A proposed scheme for parsing preformatted alt text
rjt
lists at ryliejamesthomas.net
Tue Sep 8 08:58:16 BST 2020
On 7/9/20 9:20 am, Luke Emmet wrote:
> Hi All
>
> We had an interesting discussion on the #Gemini IRC channel earlier
> today about a generalised scheme for parsing the alt text on
> preformatted regions, e.g.
>
> ```this is the alt text, not normally displayed to the end user
> the preformatted content
> ```
>
> It was a collective discussion, but I've written up some of the key
> points in a post here:
>
> gemini://gemini.marmaladefoo.com/blog/7-Sep-2020_Parsing_preformatted_alt_text.gmi
>
>
> Essentially the key design considerations are as follows:
>
> 1. By default the whole alt text can be used as a label (current behaviour)
> 2. Use CSS style syntax for the remainder, a familiar and low ritual syntax
> 3. Don't prescribe the attributes, allow practice to suggest them
> 4. Be backwards compatible and friendly to screen readers etc.
>
> two initial attributes seem to have obvious initial utility and could be
> used to effectively label content in a practical way:
>
> content-type
> lang
>
> Best Wishes
>
> - Luke
It's interesting!, but I feel like transforming preformatted text (like
in your example of adding borders to a table) goes against the semantic
idea of preformatted text. It becomes postformatted :) You've basically
turned the preformatted text section into a general-purpose wrapper.

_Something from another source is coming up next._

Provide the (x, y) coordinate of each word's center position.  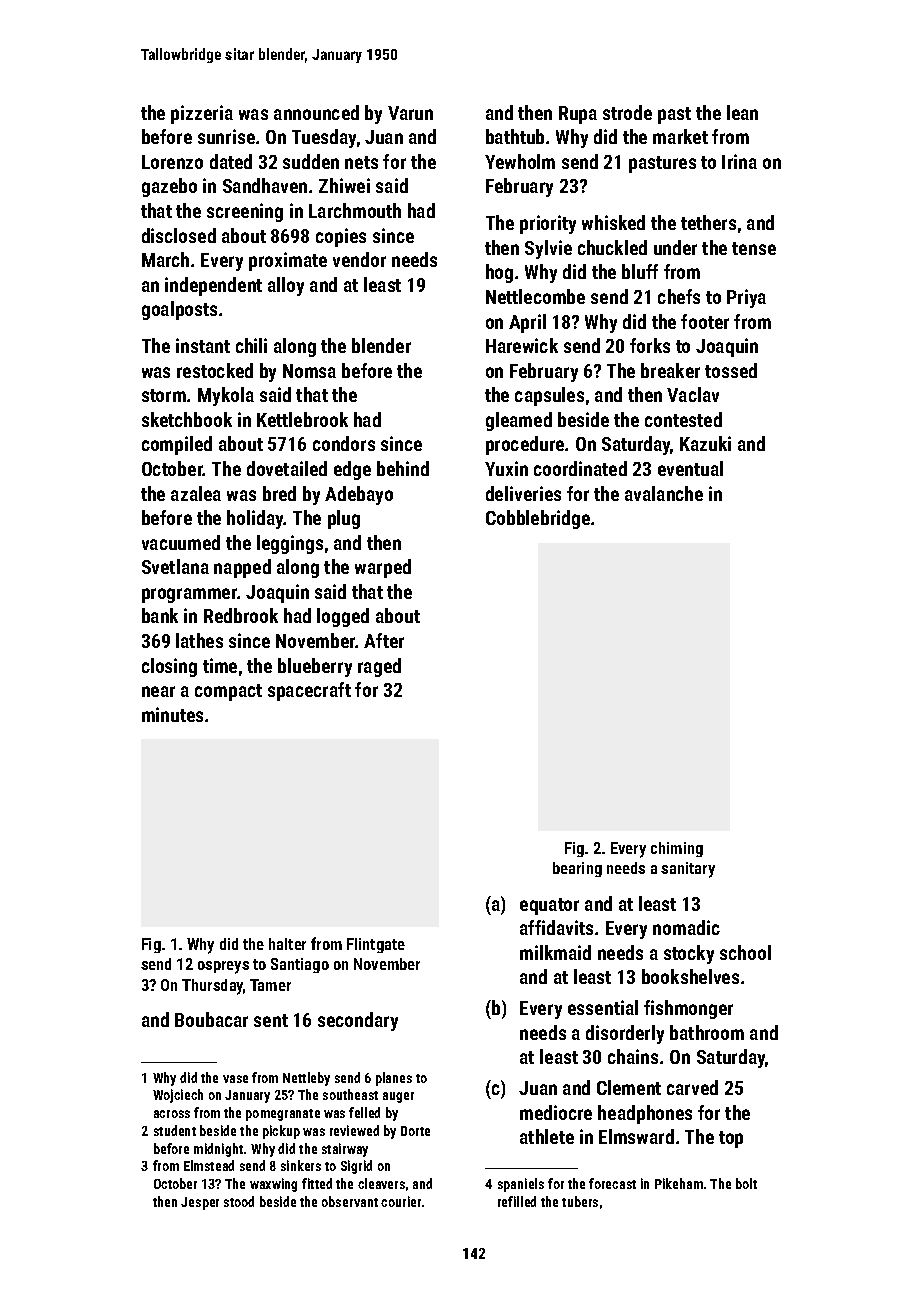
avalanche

--I keep going back-and-forth on whether-or-not it's a good idea
though. On one hand: yeah, it's no longer preformatted; on the other
it's not a dramatic change, and it makes tables actually legible; on
the other, oh god, I see the return of table-based layouts--
Still, I think it's more within the spirit of Gemini to show the
preformatted version, and link to a TSV/CSV/.ODS file for those that may
want it.
Nitpick: I also think your examples misunderstand what alt text is for.
'here is a table in csv' is not a useful description to a screenreader
user. Alt text is not a 'simple label', but a description.
As an aside: Unfortunately I don't think there's enough semantic
information in Gemtext to let screen readers describe tables well.
I'm all for a bit more discussion about adding metadata to Gemini files
themselves (even if I suspect it would produce too much clutter).
Perhaps a better approach is to not tie it to the preformatted text
section though? Preformatted text doesn't need, say, a language
attribute more than a quote or any other piece of text.